● Stored data:
● ● ● ● ●
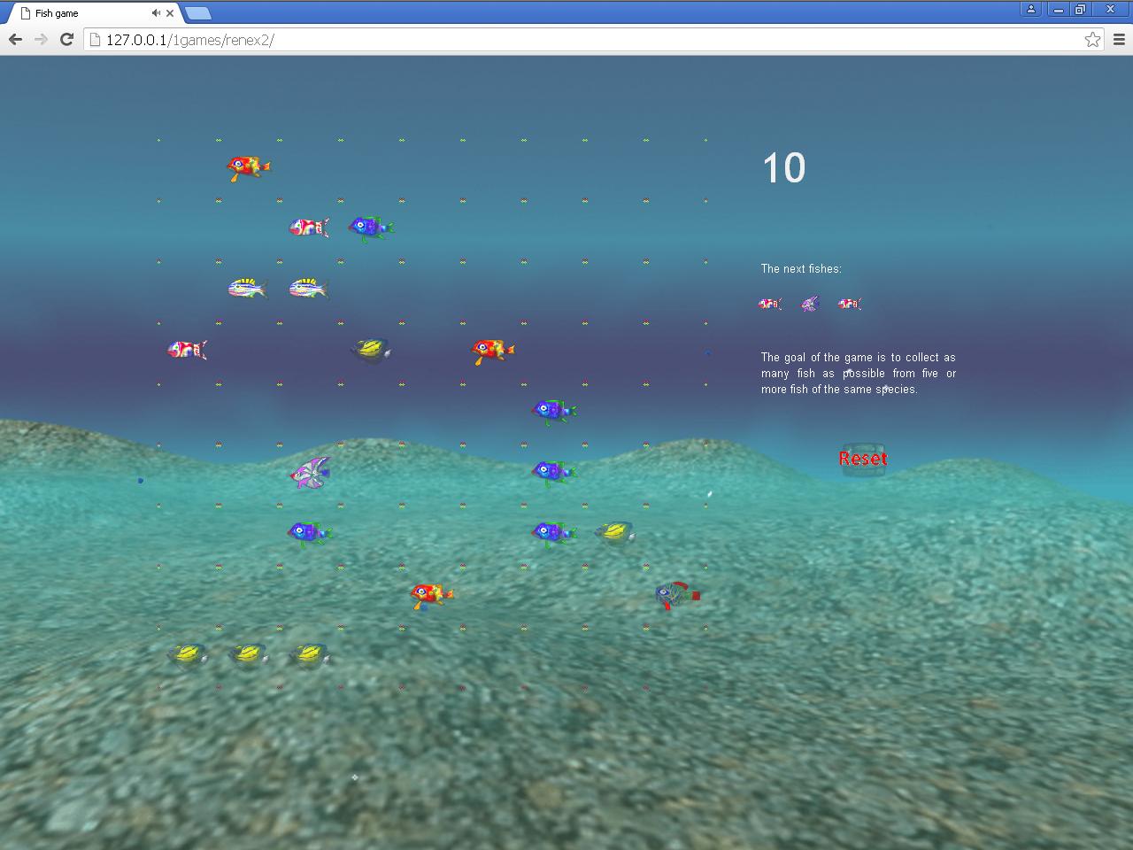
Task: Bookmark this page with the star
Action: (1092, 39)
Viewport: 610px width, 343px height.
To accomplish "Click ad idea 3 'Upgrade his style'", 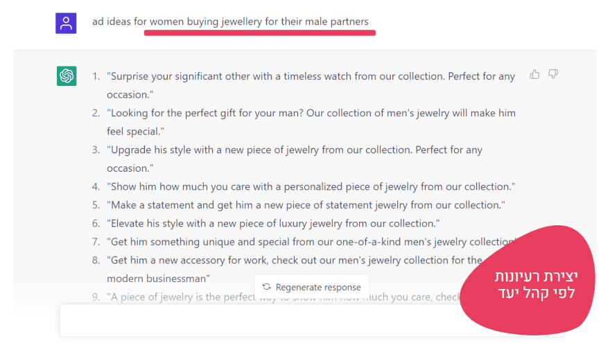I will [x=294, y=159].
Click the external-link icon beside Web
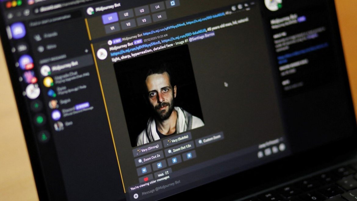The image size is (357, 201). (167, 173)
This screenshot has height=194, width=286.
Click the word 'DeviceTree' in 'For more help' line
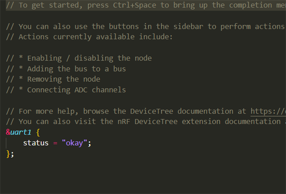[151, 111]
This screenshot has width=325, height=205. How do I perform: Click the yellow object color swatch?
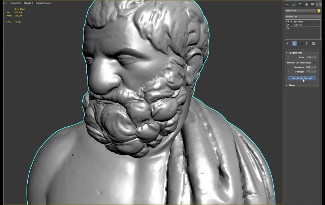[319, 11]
● ● ● ● ●
● EXERCISE REQUIREMENTS: Only an exact copy of the lines from the one with "Click the external-link icon beside Web" through the last line of the data above is wanted, and no pictures.

● FINISHED EXERCISE:
Click the external-link icon beside Web
The image size is (357, 201). (167, 173)
This screenshot has height=194, width=286.
Click the word 'DeviceTree' in 'For more help' line
[151, 111]
This screenshot has width=325, height=205. How do I perform: Click the yellow object color swatch?
[319, 11]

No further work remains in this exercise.